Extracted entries
· · ·
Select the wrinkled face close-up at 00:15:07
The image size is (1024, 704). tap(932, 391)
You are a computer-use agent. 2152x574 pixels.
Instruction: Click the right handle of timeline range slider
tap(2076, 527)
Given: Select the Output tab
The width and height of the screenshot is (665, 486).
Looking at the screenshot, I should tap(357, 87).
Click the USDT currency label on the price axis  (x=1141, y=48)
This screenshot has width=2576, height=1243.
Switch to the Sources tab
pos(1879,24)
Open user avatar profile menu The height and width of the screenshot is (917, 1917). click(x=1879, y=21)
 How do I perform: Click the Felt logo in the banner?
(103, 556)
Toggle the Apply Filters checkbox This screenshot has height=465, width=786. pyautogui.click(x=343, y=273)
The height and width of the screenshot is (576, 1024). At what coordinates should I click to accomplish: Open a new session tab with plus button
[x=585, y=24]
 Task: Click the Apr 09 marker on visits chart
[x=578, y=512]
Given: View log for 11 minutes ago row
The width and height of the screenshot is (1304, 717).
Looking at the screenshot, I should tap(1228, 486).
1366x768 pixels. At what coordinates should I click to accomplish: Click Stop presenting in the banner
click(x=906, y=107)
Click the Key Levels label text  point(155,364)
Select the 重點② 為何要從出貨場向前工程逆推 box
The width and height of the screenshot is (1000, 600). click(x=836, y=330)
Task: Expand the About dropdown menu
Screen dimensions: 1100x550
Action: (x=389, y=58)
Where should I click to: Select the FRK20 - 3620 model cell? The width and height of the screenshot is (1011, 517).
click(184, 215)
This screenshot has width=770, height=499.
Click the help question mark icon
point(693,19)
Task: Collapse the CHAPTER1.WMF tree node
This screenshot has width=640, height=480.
· · ·
→ **PROBLEM STATEMENT**
Please quote every entry above word for word, keeping each on its own line.

→ **RESPONSE BELOW**
Select the wrinkled face close-up at 00:15:07
The image size is (1024, 704). tap(932, 391)
You are a computer-use agent. 2152x574 pixels.
Instruction: Click the right handle of timeline range slider
tap(2076, 527)
Given: Select the Output tab
The width and height of the screenshot is (665, 486).
Looking at the screenshot, I should tap(357, 87).
Click the USDT currency label on the price axis  (x=1141, y=48)
This screenshot has width=2576, height=1243.
Switch to the Sources tab
pos(1879,24)
Open user avatar profile menu The height and width of the screenshot is (917, 1917). click(x=1879, y=21)
 How do I perform: Click the Felt logo in the banner?
(103, 556)
Toggle the Apply Filters checkbox This screenshot has height=465, width=786. pyautogui.click(x=343, y=273)
The height and width of the screenshot is (576, 1024). At what coordinates should I click to accomplish: Open a new session tab with plus button
[x=585, y=24]
 Task: Click the Apr 09 marker on visits chart
[x=578, y=512]
Given: View log for 11 minutes ago row
The width and height of the screenshot is (1304, 717).
Looking at the screenshot, I should tap(1228, 486).
1366x768 pixels. At what coordinates should I click to accomplish: Click Stop presenting in the banner
click(x=906, y=107)
Click the Key Levels label text  point(155,364)
Select the 重點② 為何要從出貨場向前工程逆推 box
The width and height of the screenshot is (1000, 600). click(x=836, y=330)
Task: Expand the About dropdown menu
Screen dimensions: 1100x550
Action: (x=389, y=58)
Where should I click to: Select the FRK20 - 3620 model cell? The width and height of the screenshot is (1011, 517).
click(184, 215)
This screenshot has width=770, height=499.
Click the help question mark icon
point(693,19)
Task: Collapse the CHAPTER1.WMF tree node
This screenshot has width=640, height=480.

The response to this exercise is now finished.